Supported export syntax
| Syntax | Supported |
|---|
export const name = ... | Yes |
export let name = ... | Yes |
export var name = ... | Yes |
export function name() { ... } | Yes |
export async function name() { ... } | Yes |
export class Name { ... } | Yes |
export default ... | Yes |
export { name1, name2 } | Yes |
Limits
| Constraint | Value |
|---|
| Max imports per script | 10 |
| Import depth | 1 level (nested imports inside modules are not resolved) |
Supported import shapes
Each import line must be either a default import or a named import — not both on the same line:
import { Greeter, wrap } from "app"; // named — OK
import config from "config"; // default only — OK
// import Greeter, { wrap } from "app"; // not supported — use named exports only, or split across modules
You can combine classes and functions from the same module with named imports, or import a class from one module and helpers from another.

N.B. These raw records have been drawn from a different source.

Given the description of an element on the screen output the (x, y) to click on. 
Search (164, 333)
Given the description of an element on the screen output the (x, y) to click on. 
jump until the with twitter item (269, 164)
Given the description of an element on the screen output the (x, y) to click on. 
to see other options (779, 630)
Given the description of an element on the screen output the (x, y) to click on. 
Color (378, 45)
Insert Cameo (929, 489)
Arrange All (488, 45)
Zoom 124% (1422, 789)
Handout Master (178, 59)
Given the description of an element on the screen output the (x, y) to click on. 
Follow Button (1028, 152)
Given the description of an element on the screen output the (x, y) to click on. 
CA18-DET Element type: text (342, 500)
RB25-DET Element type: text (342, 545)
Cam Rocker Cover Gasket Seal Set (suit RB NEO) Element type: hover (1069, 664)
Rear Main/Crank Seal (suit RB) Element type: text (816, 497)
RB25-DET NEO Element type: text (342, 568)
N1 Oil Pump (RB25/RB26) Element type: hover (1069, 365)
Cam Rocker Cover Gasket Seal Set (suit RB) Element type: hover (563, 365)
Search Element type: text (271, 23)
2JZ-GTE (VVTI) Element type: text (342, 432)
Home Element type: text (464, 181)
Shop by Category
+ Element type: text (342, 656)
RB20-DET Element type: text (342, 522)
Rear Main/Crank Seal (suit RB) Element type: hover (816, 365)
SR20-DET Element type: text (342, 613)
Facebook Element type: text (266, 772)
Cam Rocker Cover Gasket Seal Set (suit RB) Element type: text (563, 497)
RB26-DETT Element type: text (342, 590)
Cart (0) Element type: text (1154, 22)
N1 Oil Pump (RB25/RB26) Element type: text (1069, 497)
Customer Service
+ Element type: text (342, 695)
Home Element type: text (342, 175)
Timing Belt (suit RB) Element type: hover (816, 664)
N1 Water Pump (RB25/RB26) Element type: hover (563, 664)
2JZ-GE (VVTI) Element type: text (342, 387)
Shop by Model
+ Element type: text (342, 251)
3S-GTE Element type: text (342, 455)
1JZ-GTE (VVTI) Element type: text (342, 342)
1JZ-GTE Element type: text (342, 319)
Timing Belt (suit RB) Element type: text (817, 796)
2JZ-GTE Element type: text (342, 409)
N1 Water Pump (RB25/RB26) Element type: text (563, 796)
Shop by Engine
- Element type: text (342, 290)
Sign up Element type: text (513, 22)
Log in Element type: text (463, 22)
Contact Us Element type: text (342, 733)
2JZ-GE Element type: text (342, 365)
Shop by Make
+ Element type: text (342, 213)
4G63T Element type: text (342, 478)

Exported functions may return nested objects, arrays of objects, or build structures from parameters — this is fully supported after inlining:
// Module
export function getPayload() {
return { user: { name: 'Pat' }, items: [{ id: 1 }] };
}
export const config = { api: { version: 2 } };
export function merge(input) {
return { out: { a: input.a || 0 } };
}
How imports work
When a backend script contains import statements:
- Import statements are parsed and removed from the script
- Each module specifier is normalized to a page slug
- The module page’s
<script scope="backend"> code is fetched
export keywords are stripped from the module code, turning exports into regular declarations
- The module code is prepended to the importing script
- The combined code runs as a single script in the sandbox
Imported code is merged into your script before it runs — it is not loaded separately at runtime. It shares the same scope as the importing script, with access to the same globals (setVariable, session, request, etc.).